▸ Work to be completed
Copy the entries exactly. Leave nothing out and add nothing.
___ Record set ___
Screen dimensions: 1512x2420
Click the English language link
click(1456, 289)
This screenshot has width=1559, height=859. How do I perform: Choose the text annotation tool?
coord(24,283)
___
▸ Solution to the exercise
Screen dimensions: 1512x2420
Click the English language link
click(1456, 289)
This screenshot has width=1559, height=859. How do I perform: Choose the text annotation tool?
coord(24,283)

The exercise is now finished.